Un mot sur ce duo de comédiens ?

Mireille Herbstmeyer que je ne connaissais pas est une grande rencontre. Elle a travaillé avec Jean-Luc Lagarce, Olivier Py mais interprète également la sorcière dans Marianne, cette série horrifique présentée sur Netflix. Elle est capable de tout. Elle a donné une force incroyable à son personnage. Par contre, je connaissais Frédéric Leidgens dont l’ambiguïté m’intéressait. Il échappe aux codes de la virilité et déclenche de la perplexité, ce qui est adéquat avec ce personnage du frère, qui nous échappe. Sa part de féminité m’intéresse. Dans sa gracilité, sa minceur, il n’incarne pas à première vue la brutalité. La complexité du personnage réside dans sa tentative de renouer un lien avec sa sœur alors qu’ils sont dans l’opposition absolue. Il y a là quelque chose d’un peu étrange. Tous les deux ont une incroyable singularité, ils ne ressemblent à personne. La collaboration avec Thierry Thieû Niang, chorégraphe, a été formidable. Il a su accompagner leurs propositions au plateau, donner à chaque geste sa forme et son sens.

Le texte ne laisse-t-il pas douter par moment de la réalité des scènes ?

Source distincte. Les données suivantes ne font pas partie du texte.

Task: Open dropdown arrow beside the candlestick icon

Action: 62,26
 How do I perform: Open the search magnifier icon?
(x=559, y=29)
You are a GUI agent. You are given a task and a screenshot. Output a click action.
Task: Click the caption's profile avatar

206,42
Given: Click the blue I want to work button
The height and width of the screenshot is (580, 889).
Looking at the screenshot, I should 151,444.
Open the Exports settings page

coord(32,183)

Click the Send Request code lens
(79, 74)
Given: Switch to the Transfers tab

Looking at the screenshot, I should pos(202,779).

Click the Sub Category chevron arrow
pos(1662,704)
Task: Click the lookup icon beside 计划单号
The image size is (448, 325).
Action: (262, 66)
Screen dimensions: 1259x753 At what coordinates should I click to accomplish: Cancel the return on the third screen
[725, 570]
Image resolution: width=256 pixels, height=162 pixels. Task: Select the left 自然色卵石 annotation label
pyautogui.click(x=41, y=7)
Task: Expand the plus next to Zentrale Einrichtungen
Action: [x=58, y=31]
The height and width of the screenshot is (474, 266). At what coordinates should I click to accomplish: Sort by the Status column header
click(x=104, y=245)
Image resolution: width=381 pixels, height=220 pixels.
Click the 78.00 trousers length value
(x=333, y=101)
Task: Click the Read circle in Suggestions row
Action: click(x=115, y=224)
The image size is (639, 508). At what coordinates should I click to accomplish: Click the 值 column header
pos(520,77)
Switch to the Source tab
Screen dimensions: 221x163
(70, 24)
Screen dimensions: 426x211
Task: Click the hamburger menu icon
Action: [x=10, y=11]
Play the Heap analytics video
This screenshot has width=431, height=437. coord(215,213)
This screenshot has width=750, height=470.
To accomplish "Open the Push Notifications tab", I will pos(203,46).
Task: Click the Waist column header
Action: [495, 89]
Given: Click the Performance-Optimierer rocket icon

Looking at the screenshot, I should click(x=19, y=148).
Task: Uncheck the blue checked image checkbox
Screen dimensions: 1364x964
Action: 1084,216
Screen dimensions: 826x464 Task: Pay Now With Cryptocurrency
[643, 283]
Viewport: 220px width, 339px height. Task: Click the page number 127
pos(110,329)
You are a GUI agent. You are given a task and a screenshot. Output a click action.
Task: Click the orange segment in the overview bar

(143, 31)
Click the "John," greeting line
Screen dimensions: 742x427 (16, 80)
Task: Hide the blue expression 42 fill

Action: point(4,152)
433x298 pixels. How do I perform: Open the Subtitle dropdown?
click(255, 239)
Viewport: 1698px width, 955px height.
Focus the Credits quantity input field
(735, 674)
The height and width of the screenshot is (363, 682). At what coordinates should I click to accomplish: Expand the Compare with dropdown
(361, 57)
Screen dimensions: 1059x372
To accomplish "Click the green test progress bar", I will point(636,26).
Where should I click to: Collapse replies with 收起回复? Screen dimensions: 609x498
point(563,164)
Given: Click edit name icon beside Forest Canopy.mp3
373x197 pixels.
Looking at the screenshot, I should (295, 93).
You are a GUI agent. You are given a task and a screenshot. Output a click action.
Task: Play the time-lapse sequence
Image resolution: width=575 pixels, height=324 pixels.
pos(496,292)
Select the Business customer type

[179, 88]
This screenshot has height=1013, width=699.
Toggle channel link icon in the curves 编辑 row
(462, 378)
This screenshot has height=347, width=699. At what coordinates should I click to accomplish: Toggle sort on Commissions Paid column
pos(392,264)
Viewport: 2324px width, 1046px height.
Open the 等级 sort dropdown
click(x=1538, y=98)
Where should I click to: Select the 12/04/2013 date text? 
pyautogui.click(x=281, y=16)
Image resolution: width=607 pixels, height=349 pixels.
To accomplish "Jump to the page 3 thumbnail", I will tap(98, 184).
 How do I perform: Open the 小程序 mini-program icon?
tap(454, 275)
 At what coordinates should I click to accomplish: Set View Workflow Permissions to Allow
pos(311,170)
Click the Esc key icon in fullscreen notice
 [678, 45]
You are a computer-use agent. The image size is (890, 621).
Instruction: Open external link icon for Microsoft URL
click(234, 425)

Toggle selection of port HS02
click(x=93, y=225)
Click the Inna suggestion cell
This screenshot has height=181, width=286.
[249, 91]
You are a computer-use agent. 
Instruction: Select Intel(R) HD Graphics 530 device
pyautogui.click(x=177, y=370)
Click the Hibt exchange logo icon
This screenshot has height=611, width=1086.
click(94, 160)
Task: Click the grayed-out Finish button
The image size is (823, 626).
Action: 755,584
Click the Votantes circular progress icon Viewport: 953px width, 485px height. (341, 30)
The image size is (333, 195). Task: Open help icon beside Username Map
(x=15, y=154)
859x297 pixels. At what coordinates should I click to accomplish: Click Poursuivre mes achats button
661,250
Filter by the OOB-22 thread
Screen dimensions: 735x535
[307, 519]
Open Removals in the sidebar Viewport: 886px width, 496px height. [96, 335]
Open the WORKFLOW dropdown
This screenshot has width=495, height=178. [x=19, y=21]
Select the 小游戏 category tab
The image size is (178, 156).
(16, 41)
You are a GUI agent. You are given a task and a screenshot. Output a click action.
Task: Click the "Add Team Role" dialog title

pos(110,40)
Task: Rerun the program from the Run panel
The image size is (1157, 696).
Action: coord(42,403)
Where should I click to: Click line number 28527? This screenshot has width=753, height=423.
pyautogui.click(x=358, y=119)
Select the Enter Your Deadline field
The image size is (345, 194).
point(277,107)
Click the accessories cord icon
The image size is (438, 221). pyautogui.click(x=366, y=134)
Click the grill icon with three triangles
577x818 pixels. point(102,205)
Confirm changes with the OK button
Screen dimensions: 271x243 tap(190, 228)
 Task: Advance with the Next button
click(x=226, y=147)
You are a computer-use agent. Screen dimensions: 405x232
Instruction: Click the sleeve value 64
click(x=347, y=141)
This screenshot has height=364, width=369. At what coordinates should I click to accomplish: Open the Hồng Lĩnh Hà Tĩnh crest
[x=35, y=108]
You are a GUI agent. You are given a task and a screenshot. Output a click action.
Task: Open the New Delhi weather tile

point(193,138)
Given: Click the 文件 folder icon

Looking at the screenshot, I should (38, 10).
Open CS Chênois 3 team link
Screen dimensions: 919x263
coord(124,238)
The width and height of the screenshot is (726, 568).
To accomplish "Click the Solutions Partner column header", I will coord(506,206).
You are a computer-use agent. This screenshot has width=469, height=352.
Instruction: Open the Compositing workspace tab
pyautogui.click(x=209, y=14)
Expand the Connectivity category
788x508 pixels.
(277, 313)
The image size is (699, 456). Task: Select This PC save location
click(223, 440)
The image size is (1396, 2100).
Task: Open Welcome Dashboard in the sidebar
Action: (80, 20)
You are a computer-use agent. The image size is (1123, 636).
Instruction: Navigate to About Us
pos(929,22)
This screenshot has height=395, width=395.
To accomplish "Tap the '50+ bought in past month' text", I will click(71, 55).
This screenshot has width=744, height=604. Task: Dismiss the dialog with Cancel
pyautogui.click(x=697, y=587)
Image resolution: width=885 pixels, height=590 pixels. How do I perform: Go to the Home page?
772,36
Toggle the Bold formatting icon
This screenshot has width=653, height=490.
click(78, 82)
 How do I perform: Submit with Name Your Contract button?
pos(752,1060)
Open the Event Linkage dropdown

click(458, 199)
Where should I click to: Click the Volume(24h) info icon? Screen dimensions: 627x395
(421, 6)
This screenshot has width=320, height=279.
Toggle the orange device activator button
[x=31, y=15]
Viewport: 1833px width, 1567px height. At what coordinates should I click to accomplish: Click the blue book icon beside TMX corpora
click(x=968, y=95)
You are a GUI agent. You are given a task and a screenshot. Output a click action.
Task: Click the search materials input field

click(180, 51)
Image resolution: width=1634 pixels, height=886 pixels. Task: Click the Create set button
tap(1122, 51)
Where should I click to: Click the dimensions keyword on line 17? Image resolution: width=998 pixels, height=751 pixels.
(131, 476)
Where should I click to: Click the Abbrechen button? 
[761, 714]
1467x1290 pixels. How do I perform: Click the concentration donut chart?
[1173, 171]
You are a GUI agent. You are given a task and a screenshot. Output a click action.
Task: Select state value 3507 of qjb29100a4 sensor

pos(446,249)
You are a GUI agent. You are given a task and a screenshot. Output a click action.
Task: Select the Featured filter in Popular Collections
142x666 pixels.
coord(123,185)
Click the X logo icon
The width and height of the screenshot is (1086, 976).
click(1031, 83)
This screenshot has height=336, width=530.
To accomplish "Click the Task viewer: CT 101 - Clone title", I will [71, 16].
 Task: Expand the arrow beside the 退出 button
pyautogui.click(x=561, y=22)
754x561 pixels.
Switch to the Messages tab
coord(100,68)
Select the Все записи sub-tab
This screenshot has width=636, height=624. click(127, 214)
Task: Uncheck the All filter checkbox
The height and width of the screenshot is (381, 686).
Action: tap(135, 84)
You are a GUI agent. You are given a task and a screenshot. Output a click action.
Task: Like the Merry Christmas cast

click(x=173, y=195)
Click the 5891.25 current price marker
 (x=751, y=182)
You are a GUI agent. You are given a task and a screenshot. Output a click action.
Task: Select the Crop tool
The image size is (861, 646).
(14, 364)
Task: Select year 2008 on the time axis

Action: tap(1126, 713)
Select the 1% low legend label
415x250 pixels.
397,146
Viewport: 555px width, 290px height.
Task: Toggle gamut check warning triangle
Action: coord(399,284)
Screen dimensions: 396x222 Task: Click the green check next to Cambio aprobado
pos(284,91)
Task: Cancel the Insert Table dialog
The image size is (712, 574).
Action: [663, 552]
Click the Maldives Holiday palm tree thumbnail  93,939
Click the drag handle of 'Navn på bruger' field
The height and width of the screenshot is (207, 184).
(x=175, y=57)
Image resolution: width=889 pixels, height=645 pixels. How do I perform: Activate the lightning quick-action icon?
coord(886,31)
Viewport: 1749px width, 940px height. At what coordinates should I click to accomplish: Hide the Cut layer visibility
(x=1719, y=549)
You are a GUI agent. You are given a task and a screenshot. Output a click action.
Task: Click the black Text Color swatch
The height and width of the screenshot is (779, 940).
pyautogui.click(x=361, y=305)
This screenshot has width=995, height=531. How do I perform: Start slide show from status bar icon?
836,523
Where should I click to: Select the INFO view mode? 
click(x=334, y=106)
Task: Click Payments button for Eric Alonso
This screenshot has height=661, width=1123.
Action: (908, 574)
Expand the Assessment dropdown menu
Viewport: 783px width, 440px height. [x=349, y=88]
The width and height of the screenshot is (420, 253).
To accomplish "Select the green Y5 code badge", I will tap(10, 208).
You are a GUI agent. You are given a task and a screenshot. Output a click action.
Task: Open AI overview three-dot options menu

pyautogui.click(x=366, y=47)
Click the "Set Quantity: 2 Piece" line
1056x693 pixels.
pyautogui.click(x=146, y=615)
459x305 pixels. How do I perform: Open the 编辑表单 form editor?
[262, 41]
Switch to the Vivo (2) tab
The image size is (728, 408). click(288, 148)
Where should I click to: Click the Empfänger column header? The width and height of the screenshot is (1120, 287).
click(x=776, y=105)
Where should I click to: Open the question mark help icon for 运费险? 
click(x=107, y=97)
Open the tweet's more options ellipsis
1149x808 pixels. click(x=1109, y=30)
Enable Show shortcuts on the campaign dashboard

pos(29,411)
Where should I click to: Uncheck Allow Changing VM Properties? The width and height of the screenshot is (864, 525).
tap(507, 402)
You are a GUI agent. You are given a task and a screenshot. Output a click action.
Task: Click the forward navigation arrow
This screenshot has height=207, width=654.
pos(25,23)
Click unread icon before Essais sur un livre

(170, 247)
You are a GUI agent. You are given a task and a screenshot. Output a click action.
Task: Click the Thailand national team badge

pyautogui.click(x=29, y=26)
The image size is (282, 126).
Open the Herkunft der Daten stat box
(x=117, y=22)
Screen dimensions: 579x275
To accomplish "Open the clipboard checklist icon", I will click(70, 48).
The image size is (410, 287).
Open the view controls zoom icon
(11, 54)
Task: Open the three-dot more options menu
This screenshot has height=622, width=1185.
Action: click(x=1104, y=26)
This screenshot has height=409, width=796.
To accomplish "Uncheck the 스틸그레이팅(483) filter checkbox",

La pièce a une dimension de cauchemar où se mêlent réel, réminiscences et fantasmes. Sur scène, on ne représente pas un petit appartement mais un bunker un peu effondré, encastré dans une dune, qui est en quelque sorte la boîte crânienne d’Anna. Le travail sonore prend en charge ses souvenirs, qu’il s’agisse de ceux, traumatiques, de l’emprisonnement et plus largement des violences militaires comme ceux, heureux, de l’enfance partagée avec ce frère devenu un ennemi. Le travail de la lumière, notamment à travers des ombres portées, va dans le sens de cette fantasmagorie effrayante. Pour la première fois, je travaille l’image en live, avec des caméras de surveillance, ce qui donne une autre esthétique, sale, avec du pixel. Ce qu’il y a de pire dans l’enfermement, c’est d’être toujours à vue. L’individu n’a plus d’intimité, c’est profondément humiliant.